▶ WORK TASK:
Quote the lines from the line holding "Task: Select the Big chances label" to the very end of the listing, exactly, and no others.

===== GIVEN ENTRIES

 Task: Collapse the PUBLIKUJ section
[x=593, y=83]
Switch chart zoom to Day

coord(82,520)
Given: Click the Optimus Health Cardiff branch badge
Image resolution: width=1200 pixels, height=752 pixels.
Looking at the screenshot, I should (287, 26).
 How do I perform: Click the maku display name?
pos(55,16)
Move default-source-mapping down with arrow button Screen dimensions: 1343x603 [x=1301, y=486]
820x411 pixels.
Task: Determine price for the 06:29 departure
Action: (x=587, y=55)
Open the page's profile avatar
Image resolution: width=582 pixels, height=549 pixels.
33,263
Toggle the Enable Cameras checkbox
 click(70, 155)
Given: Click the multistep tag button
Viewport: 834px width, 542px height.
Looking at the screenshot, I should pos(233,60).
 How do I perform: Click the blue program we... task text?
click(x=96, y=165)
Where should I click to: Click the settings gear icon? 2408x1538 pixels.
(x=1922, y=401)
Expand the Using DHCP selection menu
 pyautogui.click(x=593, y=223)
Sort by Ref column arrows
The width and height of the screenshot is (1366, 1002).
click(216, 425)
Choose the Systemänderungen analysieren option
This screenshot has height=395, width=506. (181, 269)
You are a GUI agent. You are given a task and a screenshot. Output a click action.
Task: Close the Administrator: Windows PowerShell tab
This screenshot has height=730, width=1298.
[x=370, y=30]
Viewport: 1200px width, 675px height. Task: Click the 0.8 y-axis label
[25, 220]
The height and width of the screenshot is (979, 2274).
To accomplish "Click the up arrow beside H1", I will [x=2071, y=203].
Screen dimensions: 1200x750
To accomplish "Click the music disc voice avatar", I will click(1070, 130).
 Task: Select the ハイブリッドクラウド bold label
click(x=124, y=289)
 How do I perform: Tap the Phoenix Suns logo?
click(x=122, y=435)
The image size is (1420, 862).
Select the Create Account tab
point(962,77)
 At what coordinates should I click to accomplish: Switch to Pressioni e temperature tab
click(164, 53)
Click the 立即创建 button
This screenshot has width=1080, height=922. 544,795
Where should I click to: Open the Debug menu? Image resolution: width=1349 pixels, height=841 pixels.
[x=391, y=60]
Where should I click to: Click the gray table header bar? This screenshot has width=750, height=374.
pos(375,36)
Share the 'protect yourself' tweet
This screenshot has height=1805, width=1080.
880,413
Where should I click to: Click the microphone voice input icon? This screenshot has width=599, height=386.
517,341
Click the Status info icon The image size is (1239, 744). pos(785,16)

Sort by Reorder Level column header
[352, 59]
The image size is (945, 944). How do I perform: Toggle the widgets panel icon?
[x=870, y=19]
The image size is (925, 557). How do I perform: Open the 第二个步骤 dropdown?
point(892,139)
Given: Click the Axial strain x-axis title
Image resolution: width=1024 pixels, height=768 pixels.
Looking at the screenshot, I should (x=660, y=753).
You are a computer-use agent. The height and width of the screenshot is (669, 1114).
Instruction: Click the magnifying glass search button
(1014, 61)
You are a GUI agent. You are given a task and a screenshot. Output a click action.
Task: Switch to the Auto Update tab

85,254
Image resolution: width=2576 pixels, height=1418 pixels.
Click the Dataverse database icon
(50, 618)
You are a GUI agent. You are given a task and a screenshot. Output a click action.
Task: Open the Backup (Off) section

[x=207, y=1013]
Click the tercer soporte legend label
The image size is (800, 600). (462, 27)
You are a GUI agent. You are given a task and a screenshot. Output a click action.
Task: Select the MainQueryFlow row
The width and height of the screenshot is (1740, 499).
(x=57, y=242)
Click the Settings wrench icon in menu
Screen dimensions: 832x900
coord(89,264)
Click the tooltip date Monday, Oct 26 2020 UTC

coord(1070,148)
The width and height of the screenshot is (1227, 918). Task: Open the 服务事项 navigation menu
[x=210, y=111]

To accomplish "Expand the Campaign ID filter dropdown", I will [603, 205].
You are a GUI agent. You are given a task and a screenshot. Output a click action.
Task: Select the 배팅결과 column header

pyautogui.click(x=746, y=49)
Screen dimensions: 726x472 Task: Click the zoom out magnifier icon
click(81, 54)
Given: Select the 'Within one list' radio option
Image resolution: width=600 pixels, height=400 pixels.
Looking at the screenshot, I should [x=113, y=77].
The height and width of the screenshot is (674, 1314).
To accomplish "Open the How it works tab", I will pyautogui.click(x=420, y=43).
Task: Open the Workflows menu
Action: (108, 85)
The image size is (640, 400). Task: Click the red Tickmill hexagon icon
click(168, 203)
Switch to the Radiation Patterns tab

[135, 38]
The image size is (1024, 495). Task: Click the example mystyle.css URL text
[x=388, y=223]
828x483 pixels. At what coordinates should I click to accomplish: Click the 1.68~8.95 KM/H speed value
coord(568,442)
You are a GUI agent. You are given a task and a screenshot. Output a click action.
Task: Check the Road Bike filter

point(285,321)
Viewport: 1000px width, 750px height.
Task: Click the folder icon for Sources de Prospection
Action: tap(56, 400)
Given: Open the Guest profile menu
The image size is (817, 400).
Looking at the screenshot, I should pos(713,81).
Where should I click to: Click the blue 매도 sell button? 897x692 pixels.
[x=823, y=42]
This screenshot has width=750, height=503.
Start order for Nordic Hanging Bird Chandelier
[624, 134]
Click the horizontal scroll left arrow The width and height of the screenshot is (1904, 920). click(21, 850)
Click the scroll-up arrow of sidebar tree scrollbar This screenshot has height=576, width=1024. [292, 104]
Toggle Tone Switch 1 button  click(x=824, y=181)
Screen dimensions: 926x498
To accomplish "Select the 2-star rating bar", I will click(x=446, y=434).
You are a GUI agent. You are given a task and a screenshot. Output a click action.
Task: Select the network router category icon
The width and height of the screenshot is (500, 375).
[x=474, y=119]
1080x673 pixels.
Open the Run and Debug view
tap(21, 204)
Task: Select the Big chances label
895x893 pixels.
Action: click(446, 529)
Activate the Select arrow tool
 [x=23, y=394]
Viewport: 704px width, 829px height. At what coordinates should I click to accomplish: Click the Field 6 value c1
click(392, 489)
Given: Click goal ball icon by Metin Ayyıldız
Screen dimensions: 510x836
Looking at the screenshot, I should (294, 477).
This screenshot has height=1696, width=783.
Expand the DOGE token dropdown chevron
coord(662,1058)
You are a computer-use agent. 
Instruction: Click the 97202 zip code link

==========

▶ WORKED SOLUTION:
Task: Select the Big chances label
895x893 pixels.
Action: click(446, 529)
Activate the Select arrow tool
 [x=23, y=394]
Viewport: 704px width, 829px height. At what coordinates should I click to accomplish: Click the Field 6 value c1
click(392, 489)
Given: Click goal ball icon by Metin Ayyıldız
Screen dimensions: 510x836
Looking at the screenshot, I should (294, 477).
This screenshot has height=1696, width=783.
Expand the DOGE token dropdown chevron
coord(662,1058)
You are a computer-use agent. 
Instruction: Click the 97202 zip code link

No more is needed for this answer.